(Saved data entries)
=== Section Start ===
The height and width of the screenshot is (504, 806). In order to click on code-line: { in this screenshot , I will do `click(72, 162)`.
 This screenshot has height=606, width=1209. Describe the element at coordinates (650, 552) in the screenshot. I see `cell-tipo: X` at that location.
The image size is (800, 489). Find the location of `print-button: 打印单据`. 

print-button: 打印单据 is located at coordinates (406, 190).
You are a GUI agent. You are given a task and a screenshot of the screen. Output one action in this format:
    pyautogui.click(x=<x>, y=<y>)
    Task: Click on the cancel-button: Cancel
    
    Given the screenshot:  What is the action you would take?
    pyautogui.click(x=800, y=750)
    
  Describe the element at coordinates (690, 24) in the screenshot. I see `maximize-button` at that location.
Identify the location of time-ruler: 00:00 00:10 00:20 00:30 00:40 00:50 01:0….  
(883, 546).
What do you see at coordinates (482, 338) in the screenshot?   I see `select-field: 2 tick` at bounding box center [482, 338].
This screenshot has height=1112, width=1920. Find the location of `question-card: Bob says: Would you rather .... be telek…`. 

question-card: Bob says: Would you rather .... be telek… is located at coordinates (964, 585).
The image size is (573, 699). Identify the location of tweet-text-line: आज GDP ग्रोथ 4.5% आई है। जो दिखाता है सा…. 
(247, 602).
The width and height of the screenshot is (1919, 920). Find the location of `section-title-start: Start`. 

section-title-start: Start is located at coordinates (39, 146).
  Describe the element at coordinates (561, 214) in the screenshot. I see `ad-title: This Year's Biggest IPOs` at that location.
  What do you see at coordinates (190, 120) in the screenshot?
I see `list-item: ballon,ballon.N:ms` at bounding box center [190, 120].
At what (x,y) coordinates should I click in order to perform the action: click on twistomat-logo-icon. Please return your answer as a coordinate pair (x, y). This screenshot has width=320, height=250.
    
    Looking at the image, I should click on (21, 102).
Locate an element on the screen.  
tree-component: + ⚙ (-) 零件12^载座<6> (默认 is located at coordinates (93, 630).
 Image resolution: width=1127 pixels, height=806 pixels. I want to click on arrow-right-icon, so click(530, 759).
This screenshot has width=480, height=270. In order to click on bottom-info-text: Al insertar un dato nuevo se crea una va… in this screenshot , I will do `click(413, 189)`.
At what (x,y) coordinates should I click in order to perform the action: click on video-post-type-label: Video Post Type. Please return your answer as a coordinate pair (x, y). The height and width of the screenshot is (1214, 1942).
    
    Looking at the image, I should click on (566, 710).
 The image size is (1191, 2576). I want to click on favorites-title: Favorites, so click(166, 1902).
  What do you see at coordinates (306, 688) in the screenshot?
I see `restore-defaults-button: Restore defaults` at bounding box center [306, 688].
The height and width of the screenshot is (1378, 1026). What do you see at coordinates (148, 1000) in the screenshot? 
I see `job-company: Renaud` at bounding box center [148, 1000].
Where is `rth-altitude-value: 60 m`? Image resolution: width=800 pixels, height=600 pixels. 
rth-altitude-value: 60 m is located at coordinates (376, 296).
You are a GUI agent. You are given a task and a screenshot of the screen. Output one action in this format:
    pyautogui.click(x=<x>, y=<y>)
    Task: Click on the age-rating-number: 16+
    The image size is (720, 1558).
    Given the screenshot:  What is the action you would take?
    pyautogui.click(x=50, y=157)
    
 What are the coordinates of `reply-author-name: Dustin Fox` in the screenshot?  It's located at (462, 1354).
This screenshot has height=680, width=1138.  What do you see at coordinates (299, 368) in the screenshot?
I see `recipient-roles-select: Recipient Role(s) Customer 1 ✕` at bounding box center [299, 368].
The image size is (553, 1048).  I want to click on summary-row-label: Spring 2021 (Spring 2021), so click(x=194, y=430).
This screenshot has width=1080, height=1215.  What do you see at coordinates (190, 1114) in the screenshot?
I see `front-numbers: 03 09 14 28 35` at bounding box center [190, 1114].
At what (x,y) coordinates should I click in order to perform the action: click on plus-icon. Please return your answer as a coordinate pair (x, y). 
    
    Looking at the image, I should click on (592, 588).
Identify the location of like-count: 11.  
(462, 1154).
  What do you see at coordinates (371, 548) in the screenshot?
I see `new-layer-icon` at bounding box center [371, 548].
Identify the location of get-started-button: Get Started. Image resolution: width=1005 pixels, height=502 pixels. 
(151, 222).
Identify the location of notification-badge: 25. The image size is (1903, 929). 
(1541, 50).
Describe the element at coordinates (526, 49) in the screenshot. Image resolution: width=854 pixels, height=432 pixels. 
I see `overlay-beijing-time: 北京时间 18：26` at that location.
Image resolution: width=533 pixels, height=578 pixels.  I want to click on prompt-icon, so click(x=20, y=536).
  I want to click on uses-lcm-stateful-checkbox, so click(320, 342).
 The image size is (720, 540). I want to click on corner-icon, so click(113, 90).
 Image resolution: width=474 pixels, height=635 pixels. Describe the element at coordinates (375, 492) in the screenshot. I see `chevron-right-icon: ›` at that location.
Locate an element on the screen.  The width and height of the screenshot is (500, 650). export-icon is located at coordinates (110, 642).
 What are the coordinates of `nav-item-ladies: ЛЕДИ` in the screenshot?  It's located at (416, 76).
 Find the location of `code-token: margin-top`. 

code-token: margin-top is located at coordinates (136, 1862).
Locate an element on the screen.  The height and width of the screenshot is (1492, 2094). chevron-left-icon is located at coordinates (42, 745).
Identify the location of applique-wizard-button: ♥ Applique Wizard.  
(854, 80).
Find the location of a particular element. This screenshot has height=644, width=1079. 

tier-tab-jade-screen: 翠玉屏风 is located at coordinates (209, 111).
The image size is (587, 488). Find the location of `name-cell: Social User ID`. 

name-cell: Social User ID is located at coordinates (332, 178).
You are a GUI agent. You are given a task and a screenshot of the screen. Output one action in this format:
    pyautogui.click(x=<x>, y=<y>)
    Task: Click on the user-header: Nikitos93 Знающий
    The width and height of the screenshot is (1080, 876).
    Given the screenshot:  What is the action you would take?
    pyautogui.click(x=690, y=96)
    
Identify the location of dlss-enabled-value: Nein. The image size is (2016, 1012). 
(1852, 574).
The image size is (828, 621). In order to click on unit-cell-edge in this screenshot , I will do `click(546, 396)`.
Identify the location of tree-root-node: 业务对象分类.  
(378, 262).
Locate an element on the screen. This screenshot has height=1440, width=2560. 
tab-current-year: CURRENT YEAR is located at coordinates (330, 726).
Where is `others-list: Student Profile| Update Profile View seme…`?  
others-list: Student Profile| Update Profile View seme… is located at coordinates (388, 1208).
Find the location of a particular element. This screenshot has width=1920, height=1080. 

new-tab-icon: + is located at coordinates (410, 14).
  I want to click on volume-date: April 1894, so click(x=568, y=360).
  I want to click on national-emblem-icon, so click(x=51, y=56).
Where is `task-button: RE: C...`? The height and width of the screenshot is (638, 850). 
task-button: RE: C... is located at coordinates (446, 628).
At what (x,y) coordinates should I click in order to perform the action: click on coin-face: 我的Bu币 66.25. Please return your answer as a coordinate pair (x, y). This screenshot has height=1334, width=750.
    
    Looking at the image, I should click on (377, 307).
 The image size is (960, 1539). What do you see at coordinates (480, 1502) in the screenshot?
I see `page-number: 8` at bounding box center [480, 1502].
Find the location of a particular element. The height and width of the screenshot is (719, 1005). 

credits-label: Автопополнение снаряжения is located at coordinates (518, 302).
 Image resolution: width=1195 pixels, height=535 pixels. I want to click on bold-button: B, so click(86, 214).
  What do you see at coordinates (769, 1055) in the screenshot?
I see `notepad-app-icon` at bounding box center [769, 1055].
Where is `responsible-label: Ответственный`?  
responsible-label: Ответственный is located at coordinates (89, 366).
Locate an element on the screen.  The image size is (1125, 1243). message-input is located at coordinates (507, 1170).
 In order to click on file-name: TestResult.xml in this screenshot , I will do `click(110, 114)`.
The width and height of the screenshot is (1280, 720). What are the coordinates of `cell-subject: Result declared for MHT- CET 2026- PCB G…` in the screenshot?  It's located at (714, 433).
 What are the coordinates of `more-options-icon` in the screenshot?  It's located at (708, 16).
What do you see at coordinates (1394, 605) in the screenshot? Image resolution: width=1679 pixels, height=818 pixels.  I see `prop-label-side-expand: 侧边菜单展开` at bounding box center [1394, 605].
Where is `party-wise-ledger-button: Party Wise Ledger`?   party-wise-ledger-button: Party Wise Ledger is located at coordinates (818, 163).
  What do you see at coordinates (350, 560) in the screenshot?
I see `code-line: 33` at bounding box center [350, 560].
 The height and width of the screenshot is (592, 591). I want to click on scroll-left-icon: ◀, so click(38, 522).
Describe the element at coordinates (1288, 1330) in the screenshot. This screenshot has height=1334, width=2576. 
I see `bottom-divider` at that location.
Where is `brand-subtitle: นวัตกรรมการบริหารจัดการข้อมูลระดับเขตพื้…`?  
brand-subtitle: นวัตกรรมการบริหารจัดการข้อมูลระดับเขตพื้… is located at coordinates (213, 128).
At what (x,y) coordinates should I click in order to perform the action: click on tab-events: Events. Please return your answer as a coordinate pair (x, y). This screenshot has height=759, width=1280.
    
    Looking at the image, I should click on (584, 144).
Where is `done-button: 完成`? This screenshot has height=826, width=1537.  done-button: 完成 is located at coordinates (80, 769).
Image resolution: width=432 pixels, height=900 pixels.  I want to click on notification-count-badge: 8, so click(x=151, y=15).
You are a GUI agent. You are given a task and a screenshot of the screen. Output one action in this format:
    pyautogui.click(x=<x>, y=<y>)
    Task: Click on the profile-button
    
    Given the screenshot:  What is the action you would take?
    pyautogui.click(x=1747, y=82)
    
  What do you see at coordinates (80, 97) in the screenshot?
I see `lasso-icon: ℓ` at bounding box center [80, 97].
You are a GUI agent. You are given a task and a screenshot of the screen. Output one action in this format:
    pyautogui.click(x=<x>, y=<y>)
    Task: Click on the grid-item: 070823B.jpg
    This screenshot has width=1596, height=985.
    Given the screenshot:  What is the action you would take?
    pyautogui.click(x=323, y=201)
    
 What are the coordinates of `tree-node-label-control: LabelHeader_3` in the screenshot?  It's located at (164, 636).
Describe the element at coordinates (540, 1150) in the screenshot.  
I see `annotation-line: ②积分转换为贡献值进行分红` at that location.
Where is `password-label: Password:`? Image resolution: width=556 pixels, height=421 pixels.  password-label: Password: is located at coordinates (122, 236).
=== Section End ===
### Task description
Convert the records, from the line containing "What do you see at coordinates (350, 560)" through the line containing "Image resolution: width=432", both included, into a JSON list of strings. Make one string per line and omit blank lines.

### Response to this exercise
[
  "  What do you see at coordinates (350, 560) in the screenshot?",
  "I see `code-line: 33` at bounding box center [350, 560].",
  " The height and width of the screenshot is (592, 591). I want to click on scroll-left-icon: ◀, so click(38, 522).",
  "Describe the element at coordinates (1288, 1330) in the screenshot. This screenshot has height=1334, width=2576. ",
  "I see `bottom-divider` at that location.",
  "Where is `brand-subtitle: นวัตกรรมการบริหารจัดการข้อมูลระดับเขตพื้…`?  ",
  "brand-subtitle: นวัตกรรมการบริหารจัดการข้อมูลระดับเขตพื้… is located at coordinates (213, 128).",
  "At what (x,y) coordinates should I click in order to perform the action: click on tab-events: Events. Please return your answer as a coordinate pair (x, y). This screenshot has height=759, width=1280.",
  "    Looking at the image, I should click on (584, 144).",
  "Where is `done-button: 完成`? This screenshot has height=826, width=1537.  done-button: 完成 is located at coordinates (80, 769).",
  "Image resolution: width=432 pixels, height=900 pixels.  I want to click on notification-count-badge: 8, so click(x=151, y=15)."
]